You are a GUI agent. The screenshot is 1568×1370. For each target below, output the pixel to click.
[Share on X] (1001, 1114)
※ ※ ※
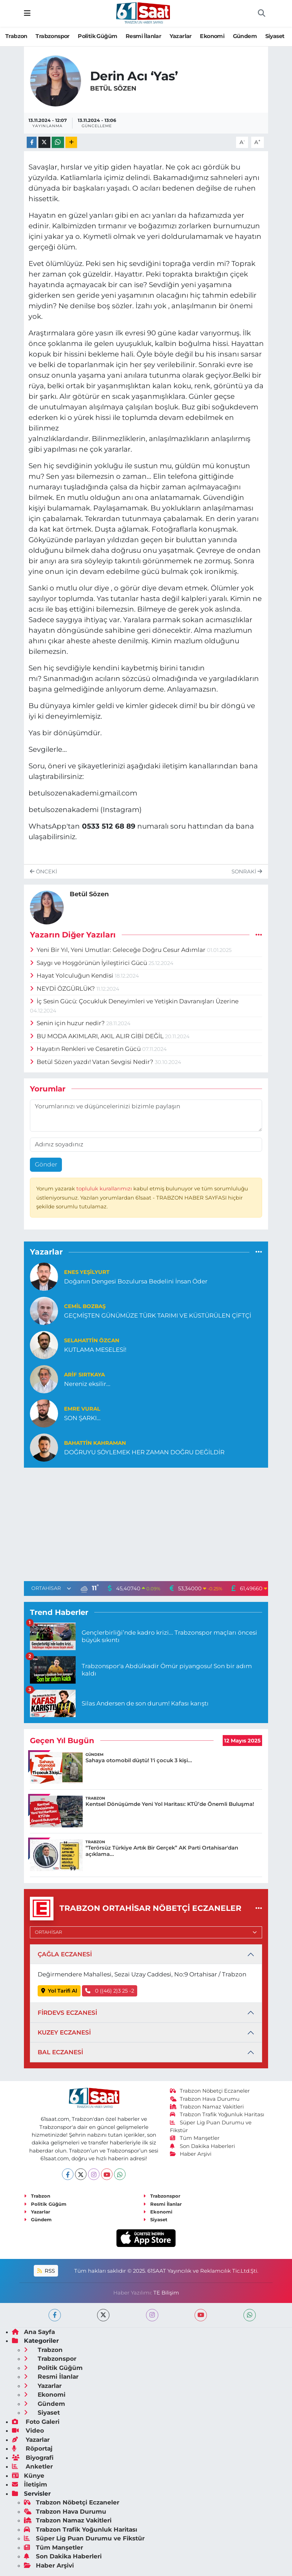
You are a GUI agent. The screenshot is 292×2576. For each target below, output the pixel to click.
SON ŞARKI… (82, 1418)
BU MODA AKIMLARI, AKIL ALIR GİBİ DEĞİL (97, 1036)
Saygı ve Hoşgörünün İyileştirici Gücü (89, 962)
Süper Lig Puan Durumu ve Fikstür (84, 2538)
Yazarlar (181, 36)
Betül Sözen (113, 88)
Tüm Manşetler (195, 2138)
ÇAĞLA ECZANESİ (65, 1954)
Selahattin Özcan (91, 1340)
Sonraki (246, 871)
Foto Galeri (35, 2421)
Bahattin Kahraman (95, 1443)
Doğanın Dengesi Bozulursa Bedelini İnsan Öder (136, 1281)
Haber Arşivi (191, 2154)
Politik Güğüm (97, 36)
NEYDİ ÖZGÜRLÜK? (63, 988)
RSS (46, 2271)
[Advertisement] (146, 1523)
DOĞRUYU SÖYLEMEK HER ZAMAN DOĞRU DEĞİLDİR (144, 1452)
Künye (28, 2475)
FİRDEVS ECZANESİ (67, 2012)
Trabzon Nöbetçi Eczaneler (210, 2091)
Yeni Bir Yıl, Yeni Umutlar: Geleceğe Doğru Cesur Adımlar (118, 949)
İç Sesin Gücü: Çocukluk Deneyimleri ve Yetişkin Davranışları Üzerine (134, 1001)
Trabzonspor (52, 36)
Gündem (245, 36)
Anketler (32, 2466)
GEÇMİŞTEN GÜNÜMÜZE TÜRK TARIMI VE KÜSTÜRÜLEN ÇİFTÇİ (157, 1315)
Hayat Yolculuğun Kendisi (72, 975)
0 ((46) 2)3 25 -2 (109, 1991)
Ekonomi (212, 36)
※ ※ ※
> _Directive_:
Locate each line in the entries above that contains the string "screenshot" and copy those lines. The match is case-sensitive.

> _Solved exercise_:
You are a GUI agent. The screenshot is 1568×1370. For each target below, output the pixel to click.
You are a GUI agent. The screenshot is 292×2576. For each target below, output the pixel to click.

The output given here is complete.